## Exercise goal:
From the data below, return the exact lines starting at the line containing "Click the Objeden Ayarları Al eyedropper icon" and ending at the line containing "Task: Select plan for domain QB709", both included, and nothing else.

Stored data
_____
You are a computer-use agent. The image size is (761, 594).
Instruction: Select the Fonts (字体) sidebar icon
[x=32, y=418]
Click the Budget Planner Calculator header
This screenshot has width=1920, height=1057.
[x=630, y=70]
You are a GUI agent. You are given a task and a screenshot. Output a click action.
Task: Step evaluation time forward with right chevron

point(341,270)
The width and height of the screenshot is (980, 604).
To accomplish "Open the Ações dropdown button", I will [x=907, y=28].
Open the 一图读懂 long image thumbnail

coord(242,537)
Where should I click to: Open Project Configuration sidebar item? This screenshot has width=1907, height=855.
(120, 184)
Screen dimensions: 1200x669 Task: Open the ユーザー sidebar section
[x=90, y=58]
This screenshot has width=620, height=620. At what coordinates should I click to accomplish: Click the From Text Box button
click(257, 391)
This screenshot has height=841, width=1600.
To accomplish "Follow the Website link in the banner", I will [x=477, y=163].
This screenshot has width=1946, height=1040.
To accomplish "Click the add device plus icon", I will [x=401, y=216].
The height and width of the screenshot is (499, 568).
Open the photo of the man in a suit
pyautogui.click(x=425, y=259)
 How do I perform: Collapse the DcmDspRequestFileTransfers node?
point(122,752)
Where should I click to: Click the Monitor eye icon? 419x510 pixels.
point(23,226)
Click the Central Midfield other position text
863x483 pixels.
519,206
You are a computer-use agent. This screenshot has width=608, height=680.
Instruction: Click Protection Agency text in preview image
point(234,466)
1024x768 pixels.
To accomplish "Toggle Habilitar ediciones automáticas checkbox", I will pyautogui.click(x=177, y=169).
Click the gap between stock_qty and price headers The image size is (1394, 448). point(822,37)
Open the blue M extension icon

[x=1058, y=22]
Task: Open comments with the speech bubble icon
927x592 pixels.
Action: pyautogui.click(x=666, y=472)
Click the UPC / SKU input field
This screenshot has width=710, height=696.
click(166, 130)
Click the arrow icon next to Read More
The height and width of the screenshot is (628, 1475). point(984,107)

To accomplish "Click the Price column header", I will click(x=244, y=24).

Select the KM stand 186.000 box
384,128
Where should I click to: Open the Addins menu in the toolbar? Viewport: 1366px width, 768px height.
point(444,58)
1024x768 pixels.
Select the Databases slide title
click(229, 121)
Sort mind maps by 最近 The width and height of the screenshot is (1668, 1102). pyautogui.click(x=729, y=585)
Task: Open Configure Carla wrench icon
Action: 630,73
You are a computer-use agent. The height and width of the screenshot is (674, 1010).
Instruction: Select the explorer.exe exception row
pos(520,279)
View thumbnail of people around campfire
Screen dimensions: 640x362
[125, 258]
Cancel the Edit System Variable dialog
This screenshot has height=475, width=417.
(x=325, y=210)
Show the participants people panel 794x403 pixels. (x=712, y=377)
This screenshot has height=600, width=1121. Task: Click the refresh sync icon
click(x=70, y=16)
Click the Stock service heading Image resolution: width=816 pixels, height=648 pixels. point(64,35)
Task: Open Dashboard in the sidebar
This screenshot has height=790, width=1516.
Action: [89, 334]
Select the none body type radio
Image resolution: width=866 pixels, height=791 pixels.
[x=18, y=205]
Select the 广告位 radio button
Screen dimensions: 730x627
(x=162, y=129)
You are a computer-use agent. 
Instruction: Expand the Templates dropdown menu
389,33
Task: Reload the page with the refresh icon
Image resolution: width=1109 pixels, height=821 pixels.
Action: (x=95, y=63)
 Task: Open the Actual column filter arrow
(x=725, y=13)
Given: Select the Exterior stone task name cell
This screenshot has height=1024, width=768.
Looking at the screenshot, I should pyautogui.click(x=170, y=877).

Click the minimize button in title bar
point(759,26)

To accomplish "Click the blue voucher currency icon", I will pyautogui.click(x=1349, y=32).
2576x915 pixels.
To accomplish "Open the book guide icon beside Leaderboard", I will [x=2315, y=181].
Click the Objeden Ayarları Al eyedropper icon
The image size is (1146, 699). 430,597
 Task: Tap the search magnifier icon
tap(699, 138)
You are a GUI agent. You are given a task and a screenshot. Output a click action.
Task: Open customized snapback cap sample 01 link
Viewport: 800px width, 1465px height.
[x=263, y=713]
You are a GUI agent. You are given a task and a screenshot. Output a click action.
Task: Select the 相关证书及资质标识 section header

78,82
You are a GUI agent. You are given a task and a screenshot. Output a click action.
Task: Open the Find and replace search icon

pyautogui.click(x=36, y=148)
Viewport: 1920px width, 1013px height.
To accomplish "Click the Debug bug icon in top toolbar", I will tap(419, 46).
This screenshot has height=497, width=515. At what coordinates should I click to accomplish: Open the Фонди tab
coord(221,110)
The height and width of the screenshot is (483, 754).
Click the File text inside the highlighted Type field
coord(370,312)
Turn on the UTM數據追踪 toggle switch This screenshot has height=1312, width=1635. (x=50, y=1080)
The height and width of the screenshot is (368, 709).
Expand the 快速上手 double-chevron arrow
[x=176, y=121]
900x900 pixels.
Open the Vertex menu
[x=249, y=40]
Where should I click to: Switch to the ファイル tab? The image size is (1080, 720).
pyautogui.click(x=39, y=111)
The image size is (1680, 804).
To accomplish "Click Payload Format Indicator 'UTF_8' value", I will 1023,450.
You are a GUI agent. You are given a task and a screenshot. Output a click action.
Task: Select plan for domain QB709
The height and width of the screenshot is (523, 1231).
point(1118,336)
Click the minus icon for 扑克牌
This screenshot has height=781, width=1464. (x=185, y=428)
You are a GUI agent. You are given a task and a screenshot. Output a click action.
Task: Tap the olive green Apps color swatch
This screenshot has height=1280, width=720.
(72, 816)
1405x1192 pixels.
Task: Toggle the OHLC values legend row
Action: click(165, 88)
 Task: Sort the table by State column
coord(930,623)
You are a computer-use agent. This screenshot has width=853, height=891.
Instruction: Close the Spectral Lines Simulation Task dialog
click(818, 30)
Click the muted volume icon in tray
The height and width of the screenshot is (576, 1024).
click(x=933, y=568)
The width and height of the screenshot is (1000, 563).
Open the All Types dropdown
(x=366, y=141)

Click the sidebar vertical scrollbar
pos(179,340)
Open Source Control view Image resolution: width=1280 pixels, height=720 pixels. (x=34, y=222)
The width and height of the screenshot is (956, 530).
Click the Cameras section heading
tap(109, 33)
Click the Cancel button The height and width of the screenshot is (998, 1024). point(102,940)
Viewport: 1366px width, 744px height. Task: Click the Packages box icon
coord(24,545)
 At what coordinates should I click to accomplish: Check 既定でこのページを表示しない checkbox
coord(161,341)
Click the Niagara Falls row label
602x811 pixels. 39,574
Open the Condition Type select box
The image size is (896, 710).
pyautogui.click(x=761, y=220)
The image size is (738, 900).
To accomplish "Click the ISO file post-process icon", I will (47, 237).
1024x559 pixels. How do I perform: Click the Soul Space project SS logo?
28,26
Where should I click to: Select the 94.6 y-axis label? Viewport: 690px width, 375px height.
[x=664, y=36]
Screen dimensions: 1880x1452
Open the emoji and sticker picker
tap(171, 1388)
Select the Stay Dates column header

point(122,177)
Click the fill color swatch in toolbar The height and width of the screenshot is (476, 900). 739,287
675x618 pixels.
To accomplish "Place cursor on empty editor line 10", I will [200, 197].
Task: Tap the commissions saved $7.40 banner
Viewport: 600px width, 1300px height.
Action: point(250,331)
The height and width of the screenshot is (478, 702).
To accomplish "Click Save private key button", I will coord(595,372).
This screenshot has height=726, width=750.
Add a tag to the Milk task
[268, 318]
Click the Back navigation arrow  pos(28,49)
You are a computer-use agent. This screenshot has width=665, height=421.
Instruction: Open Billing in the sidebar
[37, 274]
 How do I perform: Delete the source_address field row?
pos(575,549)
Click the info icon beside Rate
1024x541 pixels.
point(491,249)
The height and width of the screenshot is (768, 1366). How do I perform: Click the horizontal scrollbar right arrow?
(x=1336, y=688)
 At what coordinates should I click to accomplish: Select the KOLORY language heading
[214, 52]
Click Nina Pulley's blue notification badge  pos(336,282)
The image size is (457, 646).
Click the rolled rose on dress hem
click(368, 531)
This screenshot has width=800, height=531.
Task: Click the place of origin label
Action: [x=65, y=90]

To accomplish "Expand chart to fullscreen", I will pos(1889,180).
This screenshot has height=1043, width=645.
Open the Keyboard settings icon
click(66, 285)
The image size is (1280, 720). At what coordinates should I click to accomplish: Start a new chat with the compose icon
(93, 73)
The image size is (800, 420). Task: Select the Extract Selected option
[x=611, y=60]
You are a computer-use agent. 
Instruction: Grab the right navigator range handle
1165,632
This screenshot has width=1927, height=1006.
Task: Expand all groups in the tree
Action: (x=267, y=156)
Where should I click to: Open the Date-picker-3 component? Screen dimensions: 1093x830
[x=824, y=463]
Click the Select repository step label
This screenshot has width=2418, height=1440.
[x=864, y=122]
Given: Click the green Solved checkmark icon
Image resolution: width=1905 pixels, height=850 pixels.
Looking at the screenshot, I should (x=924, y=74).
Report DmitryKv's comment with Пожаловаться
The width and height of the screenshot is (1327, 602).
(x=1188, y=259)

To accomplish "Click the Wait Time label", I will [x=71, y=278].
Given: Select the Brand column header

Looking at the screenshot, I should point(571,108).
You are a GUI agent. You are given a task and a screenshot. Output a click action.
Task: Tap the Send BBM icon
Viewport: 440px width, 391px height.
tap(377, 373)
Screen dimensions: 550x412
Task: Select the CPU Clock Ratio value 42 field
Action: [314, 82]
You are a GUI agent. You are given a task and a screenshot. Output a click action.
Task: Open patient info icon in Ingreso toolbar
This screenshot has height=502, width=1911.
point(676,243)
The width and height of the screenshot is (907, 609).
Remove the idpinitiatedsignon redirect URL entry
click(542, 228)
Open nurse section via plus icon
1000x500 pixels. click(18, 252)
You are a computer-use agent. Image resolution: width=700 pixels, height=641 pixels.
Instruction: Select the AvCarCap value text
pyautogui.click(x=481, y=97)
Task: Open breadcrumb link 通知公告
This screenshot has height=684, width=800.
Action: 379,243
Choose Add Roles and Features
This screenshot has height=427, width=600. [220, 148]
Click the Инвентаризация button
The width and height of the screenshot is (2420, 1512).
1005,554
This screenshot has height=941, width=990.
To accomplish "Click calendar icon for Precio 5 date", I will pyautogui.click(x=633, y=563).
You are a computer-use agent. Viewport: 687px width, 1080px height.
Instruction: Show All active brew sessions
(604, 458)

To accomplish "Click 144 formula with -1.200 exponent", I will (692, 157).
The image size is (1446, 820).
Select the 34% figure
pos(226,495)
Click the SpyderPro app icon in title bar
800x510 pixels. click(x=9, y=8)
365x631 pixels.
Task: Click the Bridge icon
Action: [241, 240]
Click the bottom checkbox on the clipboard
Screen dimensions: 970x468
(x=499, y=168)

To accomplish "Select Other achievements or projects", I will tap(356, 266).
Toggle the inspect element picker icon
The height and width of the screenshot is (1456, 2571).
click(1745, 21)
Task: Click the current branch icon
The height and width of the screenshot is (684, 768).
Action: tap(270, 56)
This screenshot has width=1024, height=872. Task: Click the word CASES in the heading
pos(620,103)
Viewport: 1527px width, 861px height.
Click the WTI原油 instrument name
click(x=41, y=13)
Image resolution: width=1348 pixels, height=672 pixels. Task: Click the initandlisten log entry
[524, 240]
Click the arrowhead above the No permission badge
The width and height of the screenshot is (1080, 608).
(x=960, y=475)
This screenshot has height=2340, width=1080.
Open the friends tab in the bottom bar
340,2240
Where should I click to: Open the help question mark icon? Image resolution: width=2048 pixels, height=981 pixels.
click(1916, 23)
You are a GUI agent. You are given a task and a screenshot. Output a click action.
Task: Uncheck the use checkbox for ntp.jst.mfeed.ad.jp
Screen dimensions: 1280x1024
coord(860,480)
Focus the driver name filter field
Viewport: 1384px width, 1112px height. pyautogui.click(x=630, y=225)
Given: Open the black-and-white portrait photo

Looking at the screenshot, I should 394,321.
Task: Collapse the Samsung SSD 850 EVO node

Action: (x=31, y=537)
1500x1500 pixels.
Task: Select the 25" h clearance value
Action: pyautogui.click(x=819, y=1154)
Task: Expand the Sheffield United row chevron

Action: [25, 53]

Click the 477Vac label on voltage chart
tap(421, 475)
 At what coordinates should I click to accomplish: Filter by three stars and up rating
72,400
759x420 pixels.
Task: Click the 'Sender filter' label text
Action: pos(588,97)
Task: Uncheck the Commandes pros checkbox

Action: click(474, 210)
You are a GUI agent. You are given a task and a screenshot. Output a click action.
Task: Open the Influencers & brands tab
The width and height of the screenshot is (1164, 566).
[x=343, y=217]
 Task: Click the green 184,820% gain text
_____
## Response below:
Click the Objeden Ayarları Al eyedropper icon
The image size is (1146, 699). 430,597
 Task: Tap the search magnifier icon
tap(699, 138)
You are a GUI agent. You are given a task and a screenshot. Output a click action.
Task: Open customized snapback cap sample 01 link
Viewport: 800px width, 1465px height.
[x=263, y=713]
You are a GUI agent. You are given a task and a screenshot. Output a click action.
Task: Select the 相关证书及资质标识 section header

78,82
You are a GUI agent. You are given a task and a screenshot. Output a click action.
Task: Open the Find and replace search icon

pyautogui.click(x=36, y=148)
Viewport: 1920px width, 1013px height.
To accomplish "Click the Debug bug icon in top toolbar", I will tap(419, 46).
This screenshot has height=497, width=515. At what coordinates should I click to accomplish: Open the Фонди tab
coord(221,110)
The height and width of the screenshot is (483, 754).
Click the File text inside the highlighted Type field
coord(370,312)
Turn on the UTM數據追踪 toggle switch This screenshot has height=1312, width=1635. (x=50, y=1080)
The height and width of the screenshot is (368, 709).
Expand the 快速上手 double-chevron arrow
[x=176, y=121]
900x900 pixels.
Open the Vertex menu
[x=249, y=40]
Where should I click to: Switch to the ファイル tab? The image size is (1080, 720).
pyautogui.click(x=39, y=111)
The image size is (1680, 804).
To accomplish "Click Payload Format Indicator 'UTF_8' value", I will 1023,450.
You are a GUI agent. You are given a task and a screenshot. Output a click action.
Task: Select plan for domain QB709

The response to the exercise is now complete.